§ **Task list**
- A) Summarize the mailing list post in two sentences.
- B) According to the mailing list post, what is the size of the attached file find-dups.el?

── Text provided ──

[ELPA] New package: find-dups

unofficial mirror of emacs-devel@gnu.org 
 help / color / mirror / code / Atom feed

* [ELPA] New package: find-dups
@ 2017-10-11 15:25 Michael Heerdegen
  2017-10-11 17:05 ` Robert Weiner
  2017-10-12  8:37 ` Andreas Politz
  0 siblings, 2 replies; 12+ messages in thread
From: Michael Heerdegen @ 2017-10-11 15:25 UTC (permalink / raw)
  To: Emacs Development

[-- Attachment #1: Type: text/plain, Size: 255 bytes --]

Hello,

would somebody want me to add something like the following to Gnu Elpa?
Then I would push it after doing some fine-tuning (like adding
autoloads, finding KEYWORDS for the file header etc - if nobody wants
it, I could spare finding keywords etc).

[-- Attachment #2: find-dups.el --]
[-- Type: application/emacs-lisp, Size: 6466 bytes --]

[-- Attachment #3: Type: text/plain, Size: 18 bytes --]

TIA,

Michael.

───
── Input data ──

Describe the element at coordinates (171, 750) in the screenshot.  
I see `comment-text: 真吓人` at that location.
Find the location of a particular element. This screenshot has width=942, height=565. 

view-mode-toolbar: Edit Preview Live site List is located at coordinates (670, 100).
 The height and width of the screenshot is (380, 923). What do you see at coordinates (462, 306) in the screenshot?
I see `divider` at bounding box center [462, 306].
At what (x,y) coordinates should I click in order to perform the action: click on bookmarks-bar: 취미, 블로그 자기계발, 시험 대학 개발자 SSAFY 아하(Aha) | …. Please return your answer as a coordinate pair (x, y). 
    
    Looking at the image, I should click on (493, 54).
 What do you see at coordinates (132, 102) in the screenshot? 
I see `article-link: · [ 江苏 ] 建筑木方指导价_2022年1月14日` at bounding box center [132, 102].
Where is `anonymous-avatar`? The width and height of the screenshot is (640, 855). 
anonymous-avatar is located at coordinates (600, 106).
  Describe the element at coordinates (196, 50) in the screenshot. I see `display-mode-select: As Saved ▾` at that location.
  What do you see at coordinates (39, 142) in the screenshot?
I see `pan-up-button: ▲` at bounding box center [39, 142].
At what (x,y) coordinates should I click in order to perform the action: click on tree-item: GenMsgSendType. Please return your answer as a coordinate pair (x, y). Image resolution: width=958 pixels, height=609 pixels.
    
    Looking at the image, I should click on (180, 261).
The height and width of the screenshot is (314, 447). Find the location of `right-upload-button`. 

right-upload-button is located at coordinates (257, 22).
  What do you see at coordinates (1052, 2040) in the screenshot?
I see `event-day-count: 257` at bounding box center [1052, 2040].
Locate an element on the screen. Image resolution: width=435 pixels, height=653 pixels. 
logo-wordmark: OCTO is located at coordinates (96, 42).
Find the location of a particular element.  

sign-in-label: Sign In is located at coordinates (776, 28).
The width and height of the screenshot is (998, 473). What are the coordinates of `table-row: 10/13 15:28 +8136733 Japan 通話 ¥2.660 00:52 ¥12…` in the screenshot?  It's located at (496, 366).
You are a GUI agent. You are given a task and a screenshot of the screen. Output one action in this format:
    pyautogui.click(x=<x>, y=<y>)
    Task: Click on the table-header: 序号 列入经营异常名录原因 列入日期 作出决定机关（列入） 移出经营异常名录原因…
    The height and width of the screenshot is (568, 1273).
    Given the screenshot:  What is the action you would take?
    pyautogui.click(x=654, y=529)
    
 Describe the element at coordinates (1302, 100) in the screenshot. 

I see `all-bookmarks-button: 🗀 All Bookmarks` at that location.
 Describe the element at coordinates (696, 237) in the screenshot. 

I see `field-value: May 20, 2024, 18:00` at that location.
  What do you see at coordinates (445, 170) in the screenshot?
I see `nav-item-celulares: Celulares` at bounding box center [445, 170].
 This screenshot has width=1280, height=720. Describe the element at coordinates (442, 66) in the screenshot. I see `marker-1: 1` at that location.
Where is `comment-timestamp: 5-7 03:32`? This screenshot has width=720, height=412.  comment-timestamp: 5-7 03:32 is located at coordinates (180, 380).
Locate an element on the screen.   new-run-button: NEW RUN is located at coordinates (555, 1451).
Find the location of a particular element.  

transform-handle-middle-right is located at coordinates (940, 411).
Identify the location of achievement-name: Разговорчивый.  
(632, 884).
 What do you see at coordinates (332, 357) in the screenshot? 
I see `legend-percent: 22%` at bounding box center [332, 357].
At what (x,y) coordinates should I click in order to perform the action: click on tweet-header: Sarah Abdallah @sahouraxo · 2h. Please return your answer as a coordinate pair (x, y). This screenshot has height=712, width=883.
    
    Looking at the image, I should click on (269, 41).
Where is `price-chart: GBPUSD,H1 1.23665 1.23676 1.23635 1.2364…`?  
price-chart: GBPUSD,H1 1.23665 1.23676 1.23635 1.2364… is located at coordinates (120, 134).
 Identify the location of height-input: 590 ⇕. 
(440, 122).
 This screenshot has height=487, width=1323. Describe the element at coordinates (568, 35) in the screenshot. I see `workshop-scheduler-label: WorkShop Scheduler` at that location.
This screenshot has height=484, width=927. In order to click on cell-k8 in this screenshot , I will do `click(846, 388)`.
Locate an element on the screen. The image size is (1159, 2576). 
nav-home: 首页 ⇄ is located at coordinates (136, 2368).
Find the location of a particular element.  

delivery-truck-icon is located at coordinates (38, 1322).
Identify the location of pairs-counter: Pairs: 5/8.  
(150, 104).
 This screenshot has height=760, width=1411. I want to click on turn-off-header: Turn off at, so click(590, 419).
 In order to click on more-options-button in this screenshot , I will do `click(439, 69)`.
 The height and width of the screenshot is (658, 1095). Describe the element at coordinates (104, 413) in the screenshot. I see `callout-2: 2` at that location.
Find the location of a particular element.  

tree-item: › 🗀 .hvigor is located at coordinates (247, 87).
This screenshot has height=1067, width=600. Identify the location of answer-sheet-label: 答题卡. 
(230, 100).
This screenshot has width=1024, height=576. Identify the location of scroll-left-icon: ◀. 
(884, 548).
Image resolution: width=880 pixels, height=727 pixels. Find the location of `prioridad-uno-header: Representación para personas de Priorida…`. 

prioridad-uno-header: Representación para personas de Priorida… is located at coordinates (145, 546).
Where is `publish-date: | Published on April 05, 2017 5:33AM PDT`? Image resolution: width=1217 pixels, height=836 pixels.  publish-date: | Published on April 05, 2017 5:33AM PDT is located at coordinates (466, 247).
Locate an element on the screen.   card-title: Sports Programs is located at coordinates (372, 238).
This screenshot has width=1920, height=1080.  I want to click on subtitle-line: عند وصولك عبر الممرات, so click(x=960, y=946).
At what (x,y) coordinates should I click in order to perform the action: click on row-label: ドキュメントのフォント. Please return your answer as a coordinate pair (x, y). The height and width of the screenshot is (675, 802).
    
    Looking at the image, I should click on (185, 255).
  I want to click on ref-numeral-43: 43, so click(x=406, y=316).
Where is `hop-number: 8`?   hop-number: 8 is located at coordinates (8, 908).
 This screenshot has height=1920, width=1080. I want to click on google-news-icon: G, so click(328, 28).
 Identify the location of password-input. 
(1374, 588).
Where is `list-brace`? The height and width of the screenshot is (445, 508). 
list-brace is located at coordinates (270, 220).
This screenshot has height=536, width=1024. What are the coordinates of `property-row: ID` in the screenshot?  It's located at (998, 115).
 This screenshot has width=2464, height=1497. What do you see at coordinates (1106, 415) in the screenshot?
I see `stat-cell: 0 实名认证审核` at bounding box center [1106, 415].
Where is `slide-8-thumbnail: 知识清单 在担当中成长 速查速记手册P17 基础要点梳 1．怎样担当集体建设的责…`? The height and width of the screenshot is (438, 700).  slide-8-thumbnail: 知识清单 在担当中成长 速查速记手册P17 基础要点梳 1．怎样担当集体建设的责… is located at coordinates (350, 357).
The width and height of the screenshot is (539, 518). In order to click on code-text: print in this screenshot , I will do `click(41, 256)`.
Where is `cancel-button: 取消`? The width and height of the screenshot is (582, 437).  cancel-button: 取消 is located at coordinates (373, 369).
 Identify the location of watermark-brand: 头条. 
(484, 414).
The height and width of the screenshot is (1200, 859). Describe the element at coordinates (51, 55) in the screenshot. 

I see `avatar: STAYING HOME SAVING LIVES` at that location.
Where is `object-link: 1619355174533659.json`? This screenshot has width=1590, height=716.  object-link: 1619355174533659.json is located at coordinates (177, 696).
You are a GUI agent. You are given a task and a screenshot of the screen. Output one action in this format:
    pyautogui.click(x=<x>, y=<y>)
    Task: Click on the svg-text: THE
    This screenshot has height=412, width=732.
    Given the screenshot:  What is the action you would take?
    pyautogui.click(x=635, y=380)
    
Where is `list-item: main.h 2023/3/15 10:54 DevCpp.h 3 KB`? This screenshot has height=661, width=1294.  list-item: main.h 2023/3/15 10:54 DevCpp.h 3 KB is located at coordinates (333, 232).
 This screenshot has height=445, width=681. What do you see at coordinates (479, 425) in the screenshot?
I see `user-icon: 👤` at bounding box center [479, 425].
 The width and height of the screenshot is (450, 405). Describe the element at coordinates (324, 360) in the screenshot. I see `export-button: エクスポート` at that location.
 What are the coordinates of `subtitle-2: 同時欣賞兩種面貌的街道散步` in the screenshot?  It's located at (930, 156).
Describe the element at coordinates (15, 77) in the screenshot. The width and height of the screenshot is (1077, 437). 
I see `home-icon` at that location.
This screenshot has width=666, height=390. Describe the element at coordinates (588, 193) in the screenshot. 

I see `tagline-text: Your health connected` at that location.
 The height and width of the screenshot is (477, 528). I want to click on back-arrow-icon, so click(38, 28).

───

§ **Answers by item number**
- A) Michael Heerdegen asks the Emacs developers whether anyone would want him to add a new package, find-dups, to GNU ELPA, and he attaches the file find-dups.el. If it is wanted, he would push it after some fine-tuning, such as adding autoloads and finding keywords for the file header.

- B) 6466 bytes.